As for providing more informative empirical comparisons, we now have tests comparing the performance of our models when trained with different numbers of refinement steps. This allows us to treat our 1-step models as a sort of baseline. Multiple refinement steps definitely improve over a single step, though overfitting can become a problem with more steps and larger models. This could be improved in the future with better regularizers for generative models. We chose layer sizes to be large but computationally manageable. Our new tests, covering a range of step counts, should make step count selection a non-issue. For MAR, we chose the occlusion size to be large enough to make many reconstructions multi-modal.

We will add the DRAW+attention result for binary MNIST to the paper. We note that it uses a task-specific architecture.

While our new methods could also be understood in the Stochastic Gradient Variational Bayes framework, we believe that the connection to RL will prove both interesting and useful in the long run. For example, consider recent results suggesting that bad local minima are not a significant problem for large, deep networks. These results may be only weakly informative for models involving significant "stochastic decision depth". Current SGVB-style algorithms for training deep, directed generative models are all equivalent to some form of policy search. But, policy search is known to be susceptible to local minima and high variance in the required gradient estimates. This suggests that it might be worth developing alternative algorithms based on, e.g., Q-Learning or Actor-Critic architectures. It may also be worth focusing more on the role of exploration when training deep, directed generative models. These ideas are less obvious without the RL connection.

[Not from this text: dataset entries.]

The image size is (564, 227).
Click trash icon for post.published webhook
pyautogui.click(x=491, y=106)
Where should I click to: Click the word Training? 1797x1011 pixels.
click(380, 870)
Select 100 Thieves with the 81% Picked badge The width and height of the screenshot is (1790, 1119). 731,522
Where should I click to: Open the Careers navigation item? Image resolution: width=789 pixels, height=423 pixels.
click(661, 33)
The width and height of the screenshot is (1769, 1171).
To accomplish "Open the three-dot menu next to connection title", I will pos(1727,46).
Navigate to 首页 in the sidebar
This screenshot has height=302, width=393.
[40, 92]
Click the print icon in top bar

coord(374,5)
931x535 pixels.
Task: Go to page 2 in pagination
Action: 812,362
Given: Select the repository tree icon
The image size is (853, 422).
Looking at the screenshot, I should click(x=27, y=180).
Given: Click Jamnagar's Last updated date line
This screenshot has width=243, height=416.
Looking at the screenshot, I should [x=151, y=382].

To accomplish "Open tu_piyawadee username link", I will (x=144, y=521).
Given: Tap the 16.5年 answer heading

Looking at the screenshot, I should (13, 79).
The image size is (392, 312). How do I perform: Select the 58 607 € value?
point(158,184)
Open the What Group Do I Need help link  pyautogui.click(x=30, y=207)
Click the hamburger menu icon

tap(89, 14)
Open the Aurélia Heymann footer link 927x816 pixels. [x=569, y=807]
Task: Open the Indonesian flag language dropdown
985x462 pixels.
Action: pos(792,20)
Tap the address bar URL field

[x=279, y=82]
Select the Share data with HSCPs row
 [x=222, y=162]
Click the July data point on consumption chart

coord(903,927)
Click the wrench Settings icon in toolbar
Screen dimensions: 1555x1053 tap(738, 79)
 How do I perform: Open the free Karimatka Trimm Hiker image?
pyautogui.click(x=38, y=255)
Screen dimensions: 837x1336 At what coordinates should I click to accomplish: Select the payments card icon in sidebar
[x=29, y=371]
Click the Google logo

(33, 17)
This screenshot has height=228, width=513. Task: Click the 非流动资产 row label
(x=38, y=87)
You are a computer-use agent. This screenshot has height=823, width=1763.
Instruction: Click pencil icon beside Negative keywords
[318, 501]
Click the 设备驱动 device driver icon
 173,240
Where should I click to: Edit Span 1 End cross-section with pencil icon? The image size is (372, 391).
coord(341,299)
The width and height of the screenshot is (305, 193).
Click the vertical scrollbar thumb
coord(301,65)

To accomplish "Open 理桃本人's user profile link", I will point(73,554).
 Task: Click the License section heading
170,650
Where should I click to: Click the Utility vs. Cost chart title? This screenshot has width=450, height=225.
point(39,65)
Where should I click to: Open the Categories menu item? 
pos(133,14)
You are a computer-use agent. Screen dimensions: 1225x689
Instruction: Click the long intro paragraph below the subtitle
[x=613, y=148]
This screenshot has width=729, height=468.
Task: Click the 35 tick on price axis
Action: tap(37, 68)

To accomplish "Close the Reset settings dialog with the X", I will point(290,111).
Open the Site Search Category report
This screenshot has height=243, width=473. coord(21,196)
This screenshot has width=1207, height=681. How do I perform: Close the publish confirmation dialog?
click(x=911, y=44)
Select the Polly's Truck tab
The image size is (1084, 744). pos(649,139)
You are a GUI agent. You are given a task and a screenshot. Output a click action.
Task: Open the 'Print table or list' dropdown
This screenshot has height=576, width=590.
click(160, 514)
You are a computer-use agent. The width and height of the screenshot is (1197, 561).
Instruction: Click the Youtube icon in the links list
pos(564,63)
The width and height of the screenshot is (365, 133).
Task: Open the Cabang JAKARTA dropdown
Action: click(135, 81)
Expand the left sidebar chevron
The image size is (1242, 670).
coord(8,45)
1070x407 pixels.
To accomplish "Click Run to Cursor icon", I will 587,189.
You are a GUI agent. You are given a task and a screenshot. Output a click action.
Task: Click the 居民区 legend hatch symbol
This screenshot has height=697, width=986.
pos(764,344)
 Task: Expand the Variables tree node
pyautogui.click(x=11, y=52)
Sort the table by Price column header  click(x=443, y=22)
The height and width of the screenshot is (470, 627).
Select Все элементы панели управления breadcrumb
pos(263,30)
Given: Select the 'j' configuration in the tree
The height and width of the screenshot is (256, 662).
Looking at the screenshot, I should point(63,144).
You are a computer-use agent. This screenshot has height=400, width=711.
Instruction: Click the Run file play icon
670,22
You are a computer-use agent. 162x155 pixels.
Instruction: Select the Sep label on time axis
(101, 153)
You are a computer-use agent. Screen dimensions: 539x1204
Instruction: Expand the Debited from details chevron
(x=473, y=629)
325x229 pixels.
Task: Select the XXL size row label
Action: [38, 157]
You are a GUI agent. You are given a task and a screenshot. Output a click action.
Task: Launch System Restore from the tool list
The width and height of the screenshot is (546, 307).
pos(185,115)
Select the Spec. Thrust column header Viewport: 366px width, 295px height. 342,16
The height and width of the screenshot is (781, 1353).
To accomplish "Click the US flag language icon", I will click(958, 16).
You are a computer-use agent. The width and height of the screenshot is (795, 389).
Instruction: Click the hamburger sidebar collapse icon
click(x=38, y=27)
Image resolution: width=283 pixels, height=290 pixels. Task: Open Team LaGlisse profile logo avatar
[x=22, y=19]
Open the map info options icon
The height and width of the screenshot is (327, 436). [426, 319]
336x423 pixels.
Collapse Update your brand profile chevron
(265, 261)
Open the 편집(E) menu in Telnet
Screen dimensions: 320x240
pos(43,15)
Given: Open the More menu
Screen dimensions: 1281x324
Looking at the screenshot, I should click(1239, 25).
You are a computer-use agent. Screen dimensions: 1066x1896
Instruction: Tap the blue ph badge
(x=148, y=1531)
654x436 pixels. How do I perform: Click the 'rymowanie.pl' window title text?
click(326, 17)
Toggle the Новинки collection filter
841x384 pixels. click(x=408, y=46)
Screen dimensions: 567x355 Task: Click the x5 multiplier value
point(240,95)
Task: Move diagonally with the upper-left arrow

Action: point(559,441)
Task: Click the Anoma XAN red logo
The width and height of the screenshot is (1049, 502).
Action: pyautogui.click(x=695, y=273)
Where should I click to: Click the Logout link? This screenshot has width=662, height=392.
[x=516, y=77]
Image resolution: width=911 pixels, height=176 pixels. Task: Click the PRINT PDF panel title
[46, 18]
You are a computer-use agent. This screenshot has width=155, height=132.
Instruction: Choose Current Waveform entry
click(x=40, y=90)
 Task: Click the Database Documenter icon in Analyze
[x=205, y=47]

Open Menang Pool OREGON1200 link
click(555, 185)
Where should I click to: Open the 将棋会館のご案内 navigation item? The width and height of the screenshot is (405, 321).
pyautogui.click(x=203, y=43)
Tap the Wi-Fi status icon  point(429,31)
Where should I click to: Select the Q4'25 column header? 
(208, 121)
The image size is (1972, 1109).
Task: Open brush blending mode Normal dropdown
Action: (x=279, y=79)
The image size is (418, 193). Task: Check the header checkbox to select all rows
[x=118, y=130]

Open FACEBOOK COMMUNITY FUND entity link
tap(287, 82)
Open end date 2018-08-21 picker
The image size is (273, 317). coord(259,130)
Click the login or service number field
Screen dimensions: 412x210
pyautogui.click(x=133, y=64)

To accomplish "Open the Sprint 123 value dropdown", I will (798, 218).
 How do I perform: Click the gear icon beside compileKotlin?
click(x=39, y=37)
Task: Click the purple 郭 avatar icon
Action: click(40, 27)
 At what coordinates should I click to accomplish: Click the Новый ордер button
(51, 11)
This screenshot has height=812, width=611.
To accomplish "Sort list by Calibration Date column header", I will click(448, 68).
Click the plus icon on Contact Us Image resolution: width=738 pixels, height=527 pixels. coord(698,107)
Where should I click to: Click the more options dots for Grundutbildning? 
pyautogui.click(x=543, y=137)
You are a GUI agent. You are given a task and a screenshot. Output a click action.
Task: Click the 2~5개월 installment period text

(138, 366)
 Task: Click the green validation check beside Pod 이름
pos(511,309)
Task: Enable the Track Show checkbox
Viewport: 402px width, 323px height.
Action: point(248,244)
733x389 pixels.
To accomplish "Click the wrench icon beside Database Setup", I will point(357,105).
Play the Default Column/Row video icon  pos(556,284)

While the methods present in the deep learning literature are most similar to (guided) policy search, the connections we propose are not restricted to a particular RL algorithm.

The general approach we introduce for constructing conditional distributions by iteratively refining a "working hypothesis" based on feedback from previous actions allows a straightforward way of modelling complex dependencies in the output. And, it does so in a well-grounded, fully probabilistic setting. This could benefit many structured prediction problems. E.g., one could perform per-pixel image segmentation by iteratively "rendering" the current segmentation and then refining it after comparing it to the underlying image, or one could perform object localization by iteratively "rendering" the current bounding box estimate and then refining it after comparing it to the underlying image. As suggested by one reviewer, non-image-based applications are possible as well, e.g. speech reconstruction fits our framework very well. However, experiments in other tasks go beyond the scope of the paper.